Task objective —
From the entries below, list each line with "agent".

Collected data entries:
-=-=-

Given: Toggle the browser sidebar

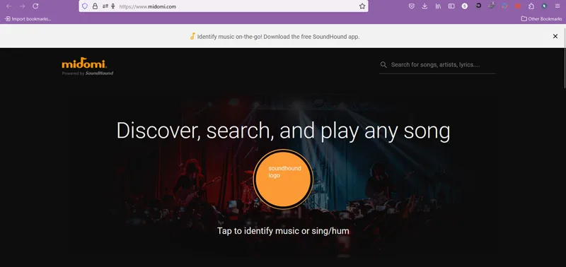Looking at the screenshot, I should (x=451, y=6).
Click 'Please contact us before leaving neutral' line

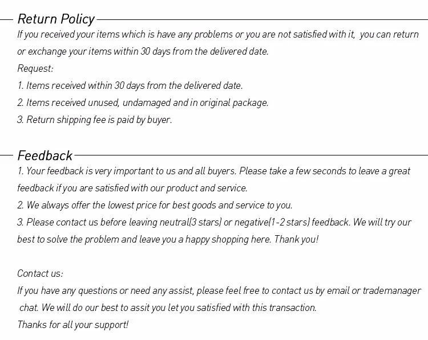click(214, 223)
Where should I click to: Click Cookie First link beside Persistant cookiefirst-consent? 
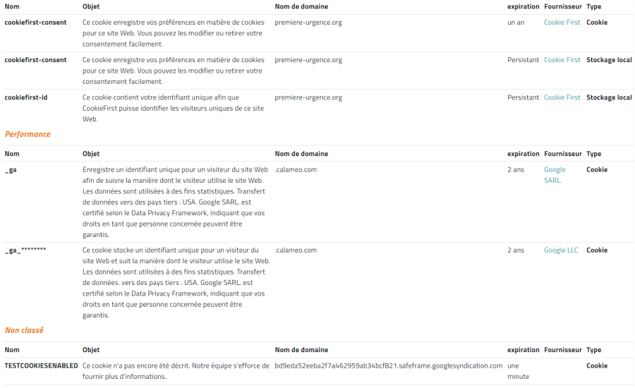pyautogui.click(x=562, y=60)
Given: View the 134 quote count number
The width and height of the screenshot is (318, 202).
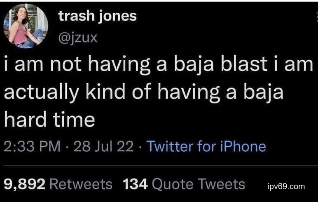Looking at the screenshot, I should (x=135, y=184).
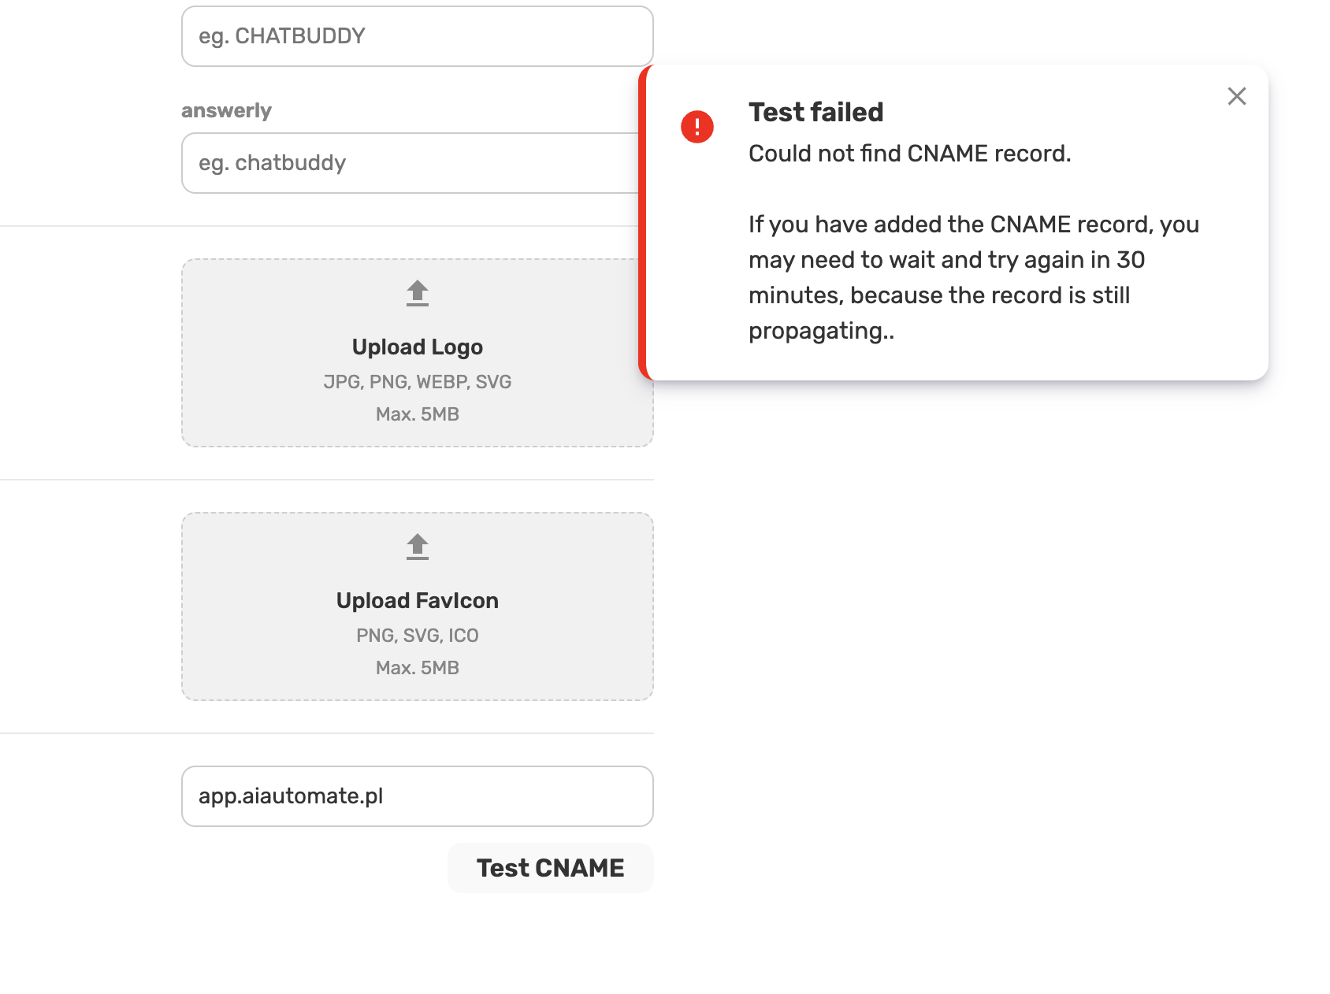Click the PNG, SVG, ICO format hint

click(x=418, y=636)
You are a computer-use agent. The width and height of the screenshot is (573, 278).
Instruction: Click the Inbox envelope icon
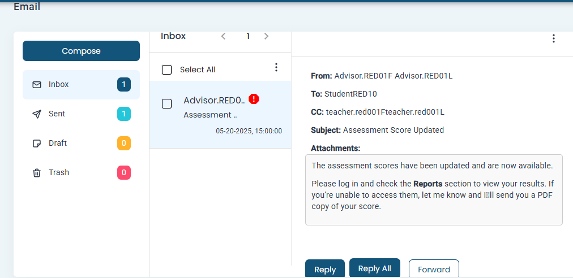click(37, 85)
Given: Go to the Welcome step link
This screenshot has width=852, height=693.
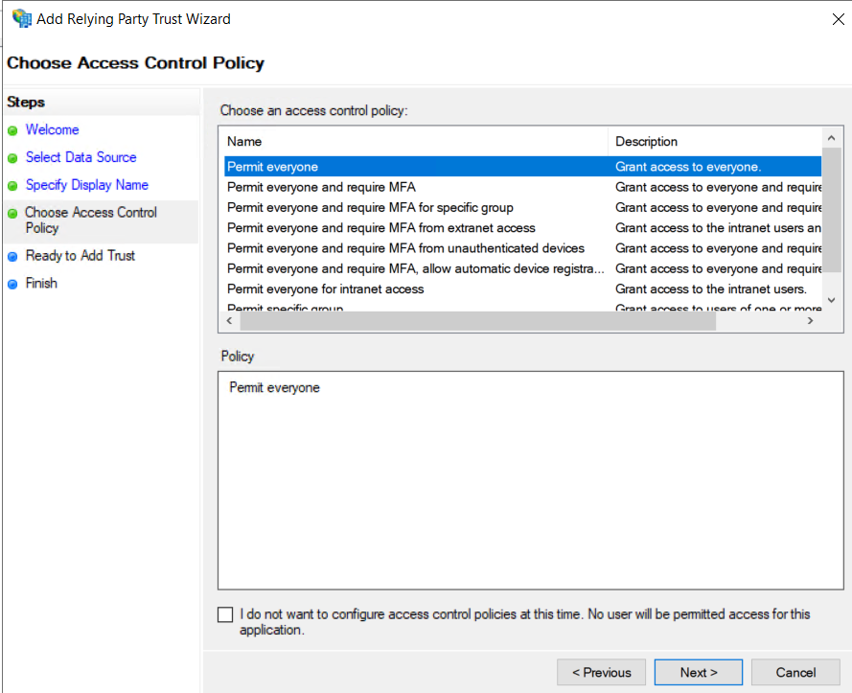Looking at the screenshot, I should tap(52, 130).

-=-=-

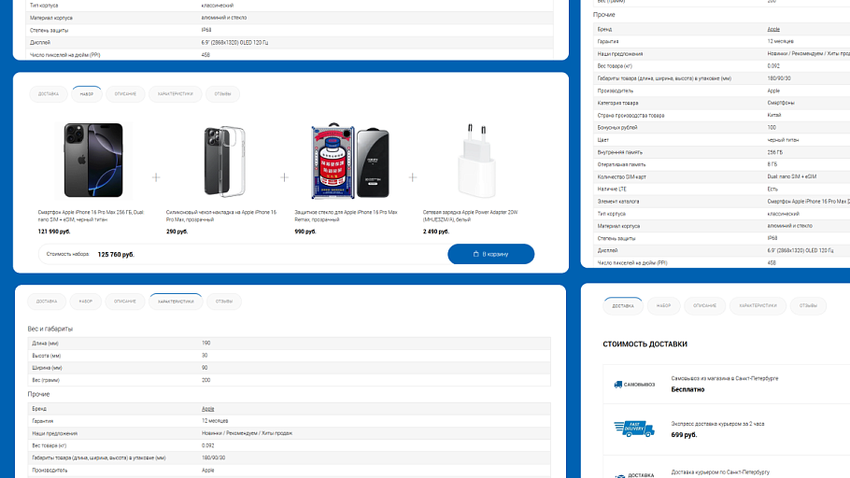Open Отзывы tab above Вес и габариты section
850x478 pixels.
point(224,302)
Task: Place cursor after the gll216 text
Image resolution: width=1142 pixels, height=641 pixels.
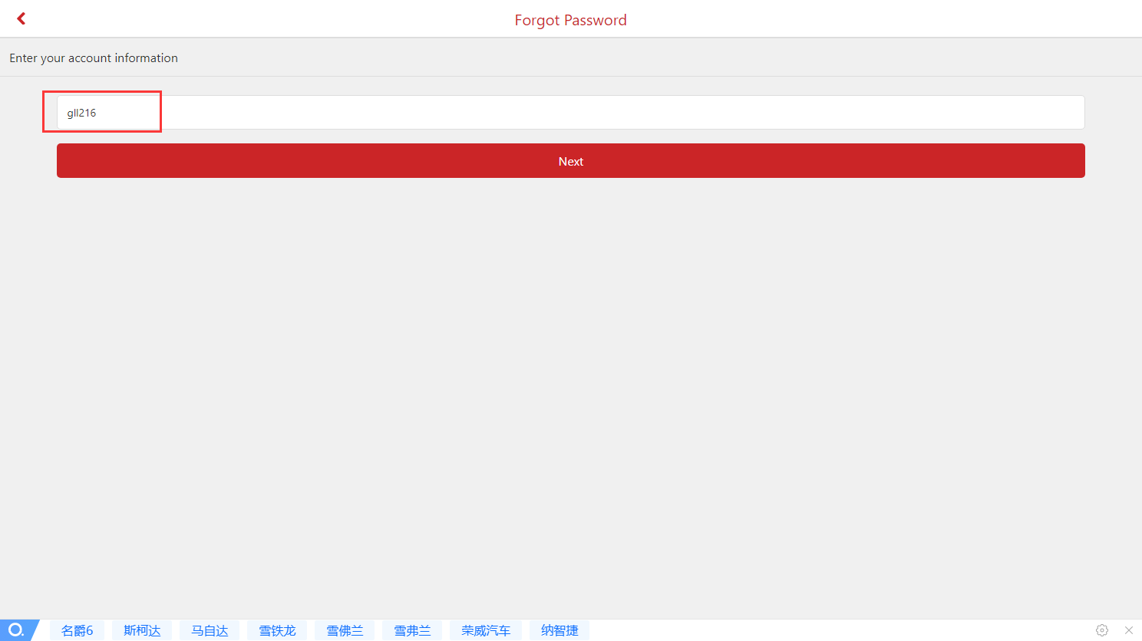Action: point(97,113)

-=-=-

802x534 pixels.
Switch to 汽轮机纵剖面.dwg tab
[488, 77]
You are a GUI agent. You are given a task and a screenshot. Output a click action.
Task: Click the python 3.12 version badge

-=-=-

Reply to the exercise —
You are a computer-use agent. The width and height of the screenshot is (573, 278).
You are a GUI agent. You are given a task and a screenshot. Output a click action.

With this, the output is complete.